Tarih 19 Haziran 451’i gösterdiğinde Aetius’un güçlü ordusu Hun birliklerini Katalon Ovası’nda görmüştür. Bilemediğimiz bir nedenden ötürü o akşam Frank müttefikleri karanlık bastırmadan önce Gepidlerle savaştı. Kısa süren bu savaş sonrasında her iki taraf da avantaj sağlayamayınca ve gecenin de başlaması bu savaşı durma noktasına getirdi. Ertesi gün 20 Haziran 451 sabahı iki taraf karşı karşıya geldi.
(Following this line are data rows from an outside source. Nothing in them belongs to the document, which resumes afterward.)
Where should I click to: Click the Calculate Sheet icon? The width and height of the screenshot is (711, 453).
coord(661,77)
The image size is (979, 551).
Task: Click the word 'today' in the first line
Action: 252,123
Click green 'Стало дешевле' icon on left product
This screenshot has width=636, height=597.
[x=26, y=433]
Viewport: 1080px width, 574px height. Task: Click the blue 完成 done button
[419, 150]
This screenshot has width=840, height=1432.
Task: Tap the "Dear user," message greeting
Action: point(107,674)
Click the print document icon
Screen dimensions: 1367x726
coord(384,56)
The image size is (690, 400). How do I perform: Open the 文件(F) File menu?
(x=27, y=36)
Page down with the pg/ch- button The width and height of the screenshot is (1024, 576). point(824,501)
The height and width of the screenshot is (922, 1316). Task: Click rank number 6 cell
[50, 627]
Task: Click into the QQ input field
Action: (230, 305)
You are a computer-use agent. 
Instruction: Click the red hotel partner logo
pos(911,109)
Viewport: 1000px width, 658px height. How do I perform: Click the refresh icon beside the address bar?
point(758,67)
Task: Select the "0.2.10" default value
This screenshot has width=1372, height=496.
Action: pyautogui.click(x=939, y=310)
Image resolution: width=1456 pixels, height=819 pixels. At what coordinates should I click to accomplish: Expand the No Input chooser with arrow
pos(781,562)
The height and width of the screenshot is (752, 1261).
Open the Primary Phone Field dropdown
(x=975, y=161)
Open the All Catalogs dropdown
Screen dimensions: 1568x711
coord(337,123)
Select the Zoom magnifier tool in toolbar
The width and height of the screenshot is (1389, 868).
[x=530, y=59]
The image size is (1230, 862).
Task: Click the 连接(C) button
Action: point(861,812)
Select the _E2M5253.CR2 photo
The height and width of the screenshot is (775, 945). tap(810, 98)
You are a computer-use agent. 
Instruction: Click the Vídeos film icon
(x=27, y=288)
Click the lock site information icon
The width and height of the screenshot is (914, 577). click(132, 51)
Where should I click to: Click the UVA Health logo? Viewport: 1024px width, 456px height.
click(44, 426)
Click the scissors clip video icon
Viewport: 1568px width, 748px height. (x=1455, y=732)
Bir tarafta Batının ünlü komutanı Aetius vardı, diğer tarafta ise Hunların yenilmez başbuğu Attila. Aetius ordunun tüm sorumluluğunun üstünde olması bilinciyle sahaya daha erken inmeyi başarmıştır. Hunların sağdan ve soldan kuşatma yapmamaları için sırtını tepelere ve ormanlara vermiştir. Aetius ordusunu üç bölüme ayırdı: Orta kısma Alanları, sağ kanadına Vizigotları kralları I. Theodoric önderliğinde, sol kanadına ise Roma lejyonları, Franklar, Burgundlar ve Saksonları aldı. Alanların oluşturduğu ekip atlı birliklerden oluşuyordu ve ordunun en zayıf yeri sayılabilirdi. Vizigotlar ise yaya bir şekilde yerlerini almışlardı ve arkalarında okçu birlikler yer alıyordu. Sol kanatta bulunan Roma lejyonları, Franklar, Burgunlar ve Saksonların oluşturduğu grup ise piyadelerden oluşuyordu. Bu grubun amacı asıl hedef olan tepeyi ele geçirmekti.[1] Attila ise okçu birlikleriyle yerini almıştı. Ordunun sol kanadında kral Vlamir komutasında Ostrogotlar, sağ kanadında ise Ardarik komutasında Gepidler ve onların hemen arkalarında yerini almış olan Franklar vardı.[2]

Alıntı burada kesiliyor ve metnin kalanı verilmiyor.